In this practical we use R to investigate the conjugate Bayesian analysis for Poisson data. We will also investigate using the effects of the prior distribution on the posterior, and the situation where our sample size grows large.

  • You will need the following skills from previous practicals:
    • Creating vectors with seq
    • Drawing a plot of a known function using curve
    • Using additional graphical parameters to customise plots with colour (col), line type (lty), axis range (xlim and ylim) etc
    • Adding simple straight lines to plots with abline
    • Writing your own functions with function
  • New R techniques:
    • Using plot to draw plots of general data, and lines and point to add additional data
    • Using R’s built-in functions to evaluate a standard pdf, e.g. dgamma and dnorm
    • Using the quantile functions, e.g. qgamma, to produce exact credible intervals using standard distributions
    • Using sapply to evaluate a function with different arguments specified by the element of a vector

1 The Data

Our dataset concerns the number of volcanoes that erupted each year from 2000 to 2018, taken from here. The data are given in the table below, where each volcanic eruption is counted in the year that the eruption started. Volcanic eruptions are split into groups depending on the severity of the eruption, as measured on the logarithmically-scaled Volcanic Explosivity Index (VEI). For example, the 2010 eruption of Eyjafjallajökull in Iceland had a VEI of 4, whereas the eruption of Krakatoa in 1883 was VEI6.

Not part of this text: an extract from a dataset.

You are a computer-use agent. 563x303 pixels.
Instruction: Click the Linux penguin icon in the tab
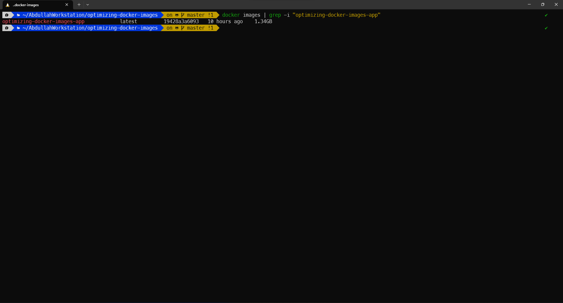point(8,5)
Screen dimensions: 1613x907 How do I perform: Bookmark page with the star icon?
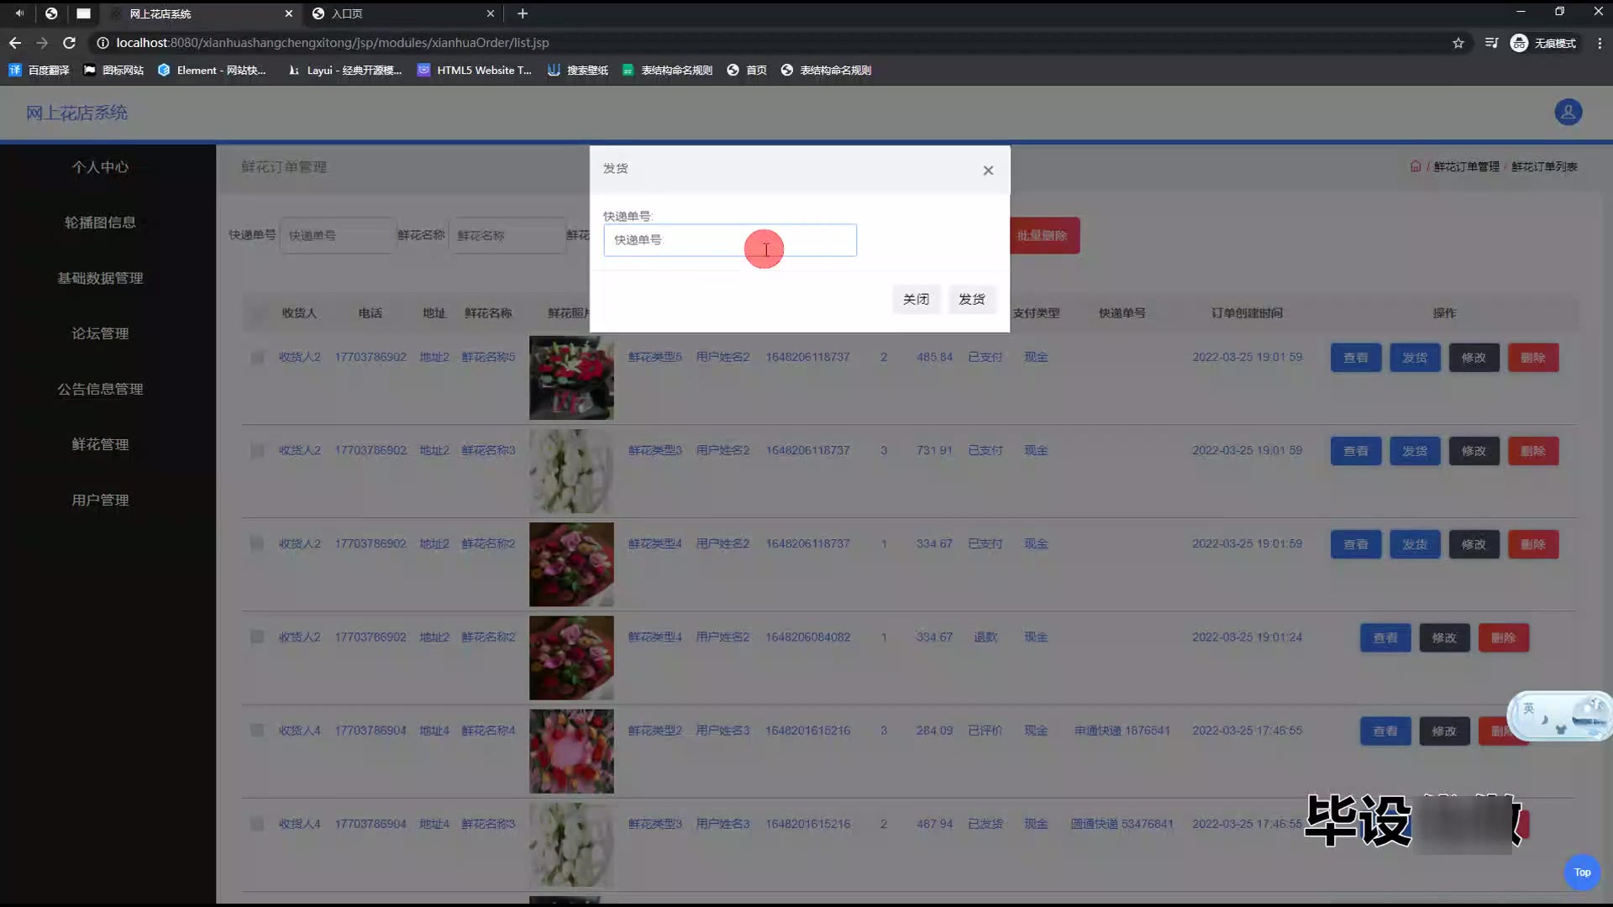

The eruptions are loosely classified as Small (VEI\(\leq 2\)), Medium (\(2<\) VEI \(<4\)), and Large (VEI \(\geq 4\)).

Year 2000 2001 2002 2003 2004 2005 2006 2007 2008 2009
Small 30 25 30 32 29 29 34 29 25 28
Medium 6 6 5 5 8 4 3 3 7 2
Large 0 0 0 2 1 1 1 3 2 1
Year 2010 2011 2012 2013 2014 2015 2016 2017 2018
Small 39 30 40 40 41 26 37 30 34
Medium 6 6 4 7 7 5 4 6 4
Large 3 0 1 0 1 0 2 0 1
  • Run the R code below to input the data, and create a new data frame called volcano, with columns Year, Small, Medium, and Large.
volcano <- data.frame(Year = 2000:2018, 
           Small = c(30, 25, 30, 32, 29, 29, 34, 29, 25, 28, 39, 30, 
                     40, 40, 41, 26, 37, 30, 34), 
           Medium = c(6, 6, 5, 5, 8, 4, 3, 3, 7, 2, 6, 6, 4, 7, 7, 
                      5, 4, 6, 4),
           Large = c(0, 0, 0, 2, 1, 1, 1, 3, 2, 1, 3, 0, 1, 0, 1, 
                     0, 2, 0, 1))

Plot, points, and lines

The plot function produces a scatterplot of its two arguments. Suppose we have saved our \(x\) coordinates in a vector a, and our \(y\) coordinates in a vector b, then to draw a scatterplot of \((x,y)\) we type

plot(x=a, y=b)

If the argument labels x and y are not supplied, R will assume the first argument is x and the second is y. If only one vector of data is supplied, this will be taken as the \(y\) value and will be plotted against the integers 1:length(y), i.e. in the sequence in which they appear in the data.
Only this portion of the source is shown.